If your foam cushion material is older than about 10 years, or if it is beginning to have a "rounded" front edge, or if the seat foam doesn't offer you the support you need to feel comforatable, then you are probably ready for new foam. Foam production technology has made some very significant advances in the past decade. Foams of varying densities (Quality)and ILD (firmness) ratings are now produced which offer the furniture manufacturer or Upholsterer an opportunity to select a specific type of foam based upon its intended use. Foam is rated according to various performance tests.
WHAT MAKES A GOOD FOAM?
There are three performance tests that are of primary concern in evaluating the suitability of foam. The first concern is if the foam is rated as HIGH RESILIENT (HR). The next concern is the DENSITY rating of the foam. And finally, the INDENTATION LOAD DEFLECTION (ILD) rating is also an important factor in selecting a foam material for your new cushions.

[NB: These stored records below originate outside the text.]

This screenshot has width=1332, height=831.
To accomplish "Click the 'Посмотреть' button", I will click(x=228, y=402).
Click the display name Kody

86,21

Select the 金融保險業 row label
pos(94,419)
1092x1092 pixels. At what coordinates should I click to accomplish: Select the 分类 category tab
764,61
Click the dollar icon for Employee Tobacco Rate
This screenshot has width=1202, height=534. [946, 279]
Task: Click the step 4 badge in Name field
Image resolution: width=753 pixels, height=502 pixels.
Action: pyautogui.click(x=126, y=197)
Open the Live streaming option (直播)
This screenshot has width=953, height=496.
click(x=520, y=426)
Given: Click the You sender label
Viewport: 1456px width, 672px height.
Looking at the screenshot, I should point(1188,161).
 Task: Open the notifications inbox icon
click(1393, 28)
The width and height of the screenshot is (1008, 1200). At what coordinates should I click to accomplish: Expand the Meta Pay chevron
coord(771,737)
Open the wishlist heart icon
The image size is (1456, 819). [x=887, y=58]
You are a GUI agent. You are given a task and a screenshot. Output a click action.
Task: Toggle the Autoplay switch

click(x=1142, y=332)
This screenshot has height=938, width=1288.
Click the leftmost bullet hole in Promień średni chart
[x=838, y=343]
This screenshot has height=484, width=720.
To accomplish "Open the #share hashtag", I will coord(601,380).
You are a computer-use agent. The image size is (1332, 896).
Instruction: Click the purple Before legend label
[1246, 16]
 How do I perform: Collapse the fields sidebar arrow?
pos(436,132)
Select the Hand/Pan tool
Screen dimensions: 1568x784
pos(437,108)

HIGH RESILIENT (HR) foam is what you might think it is. It is a foam material that is produced to offer a longer useful life than non-HR foam. HR foam is often also rated as fire resistant (FR). Tell your Upholsterer that you are concerned about fire safety and long life of your new foam and ask him to verify that your new foam is rated both HR and FR.
The DENSITY rating of "High Density" furniture foam is expressed as a two digit number which may range from 18-32. Actually, there is a decimal between the two numbers which makes the density rating of the #18 foam a 1.8 foam. The density rating of the foam material is the best indicator of the quality of the foam. The higher the density rating... the higher the quality of the foam and the longer you can expect it to maintain its shape, loft and support. In the production of foam, there are two basic ingredients which are the urethane chemical that is the foam, and air. The more chemical that exists in the foam material, the higher its density rating will be. In the above example, the 1.8 rating means that there is 1.8 pounds of chemical in each cubic foot of foam material. A cubic foot is equal to an area that is 12" x 12" x 12".
The next rating of concern is the INDENTATION LOAD DEFLECTION (ILD) rating. This is a measure of how much pressure it takes to compress the foam 25% of its thickness. For instance, if your seat cushion is 4" thick and has an ILD rating of 33, it would take 33 pounds of pressure to condense the foam to a thickness of 3". The ILD rating of a foam material will tell you how FIRM the foam is.